US President Joe Biden on Thursday warned against the dangerous erosion of the fundamental guardrails protecting an increasingly “fragile” US democracy.
A day after urging Americans to stand firm against an “oligarchy” forming under US president-elect Donald Trump, Biden highlighted the specific threat posed by a cowed Supreme Court and Congress unable to keep an autocratic presidency in check.
Biden, in a recorded interview with MSNBC — his last before leaving office on Monday — also revealed details of his conversations with Israeli Prime Minister Benjamin Netanyahu and discussed the situation in Ukraine.
Photo: EPA-EFE
“I really am concerned about how fragile democracy is,” Biden said. “I really think we’re in an inflection point in history here where, unrelated to any particular leader, things are going to change drastically.”
“So I guess what I’m worried about is that the thing that keeps it on track are the guardrails, that there’s a Supreme Court that’s independent [and a Congress where you] speak your mind, but you’re held accountable to basic standards,” he said.
The president might be the “top dog,” but “you can’t dictate everything,” he added.
Biden said he did not have any recent discussions with Trump about the negotiations that led to the Gaza ceasefire deal, for which the incoming president has sought to take credit.
As for Netanyahu, Biden said he still considers him a “friend,” although “we don’t agree on a whole lot lately.”
Biden recounted one of his early conversations with Netanyahu after the attack on Israel on Oct. 7, 2023, by Hamas.
“I told them we were going to help, but Bibi, I said, you can’t be carpet-bombing in these communities,” he said.
“And he said to me: ‘Well you did it... You carpet-bombed Berlin.
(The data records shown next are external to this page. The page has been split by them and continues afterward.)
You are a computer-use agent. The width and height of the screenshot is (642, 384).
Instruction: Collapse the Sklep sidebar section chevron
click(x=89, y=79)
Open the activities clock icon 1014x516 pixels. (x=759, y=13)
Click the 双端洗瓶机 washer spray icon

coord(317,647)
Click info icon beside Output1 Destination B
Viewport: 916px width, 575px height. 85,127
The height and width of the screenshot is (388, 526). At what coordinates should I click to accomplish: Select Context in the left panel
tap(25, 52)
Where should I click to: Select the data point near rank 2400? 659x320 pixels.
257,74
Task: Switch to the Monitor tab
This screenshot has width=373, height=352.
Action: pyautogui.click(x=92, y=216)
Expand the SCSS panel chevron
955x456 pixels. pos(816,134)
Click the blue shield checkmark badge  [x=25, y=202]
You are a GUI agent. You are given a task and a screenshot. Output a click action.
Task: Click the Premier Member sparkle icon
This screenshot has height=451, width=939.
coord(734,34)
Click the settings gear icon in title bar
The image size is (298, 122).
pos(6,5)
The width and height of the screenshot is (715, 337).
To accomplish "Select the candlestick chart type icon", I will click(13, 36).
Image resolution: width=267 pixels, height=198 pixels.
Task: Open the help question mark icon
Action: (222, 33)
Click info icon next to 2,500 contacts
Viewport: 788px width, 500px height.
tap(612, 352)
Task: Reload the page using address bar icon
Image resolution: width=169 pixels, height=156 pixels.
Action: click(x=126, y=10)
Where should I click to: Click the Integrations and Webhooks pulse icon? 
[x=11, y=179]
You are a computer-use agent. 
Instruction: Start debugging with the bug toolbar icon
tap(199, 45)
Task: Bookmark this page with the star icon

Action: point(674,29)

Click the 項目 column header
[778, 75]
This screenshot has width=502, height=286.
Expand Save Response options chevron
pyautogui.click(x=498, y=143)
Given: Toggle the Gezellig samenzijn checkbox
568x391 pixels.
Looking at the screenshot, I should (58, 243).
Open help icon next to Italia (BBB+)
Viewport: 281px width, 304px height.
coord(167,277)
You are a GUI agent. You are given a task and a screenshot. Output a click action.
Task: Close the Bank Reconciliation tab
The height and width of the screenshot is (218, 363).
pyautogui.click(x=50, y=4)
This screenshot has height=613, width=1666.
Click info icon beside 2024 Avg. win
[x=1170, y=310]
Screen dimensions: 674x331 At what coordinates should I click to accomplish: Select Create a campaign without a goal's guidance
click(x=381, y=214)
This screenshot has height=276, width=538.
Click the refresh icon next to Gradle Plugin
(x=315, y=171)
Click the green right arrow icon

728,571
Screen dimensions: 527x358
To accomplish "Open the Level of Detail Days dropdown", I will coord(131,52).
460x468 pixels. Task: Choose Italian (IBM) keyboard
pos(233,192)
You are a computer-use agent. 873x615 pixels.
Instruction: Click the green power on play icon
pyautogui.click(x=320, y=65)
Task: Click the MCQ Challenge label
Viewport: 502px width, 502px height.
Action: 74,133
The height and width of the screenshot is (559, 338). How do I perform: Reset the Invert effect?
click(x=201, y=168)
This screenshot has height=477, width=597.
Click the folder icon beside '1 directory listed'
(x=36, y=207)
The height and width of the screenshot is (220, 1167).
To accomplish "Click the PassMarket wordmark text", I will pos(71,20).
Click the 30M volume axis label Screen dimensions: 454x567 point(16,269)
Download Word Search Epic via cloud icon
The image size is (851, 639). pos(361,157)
You dropped a nuclear weapon. You killed thousands of people because you had to in order to win a war,’” Biden recounted.
Biden said he also kept reminding Netanyahu “that he has to find a way to accommodate the legitimate concerns of a large group of people called Palestinians who have no place to live independently.”
Touching on the conflict in Ukraine, Biden said Russia has suffered more than 670,000 wounded or dead since the invasion.
“They’re losing big time, too,” he said. “It doesn’t mean they’re going to lose everything, but it means they’re not going to be able to have the kind of win [Russian President Vladimir Putin] thought,” he said.
Putin wants to “re-establish the old Warsaw Pact,” Biden said. “I can’t let that happen.”
Biden also said he was not concerned about his safety when he visited Ukraine.
The US Secret Service was “very unhappy,” he said, “but I didn’t think that Putin would dare to take out an American president.”
Biden, who dropped his re-election bid after a disastrous debate against Trump, also reflected briefly on his political failings.
“Ironically, I almost spent too much time on the policy and not enough time on the politics,” he said.
The hour-long sit-down interview with MSNBC was one of just a handful Biden gave to the media during his four years as president.
He also rarely held full-fledged news conferences, and his White House had an occasionally tense relationship with the press, which it accused of unfairly focusing on the 82-year-old president’s age and cognitive abilities.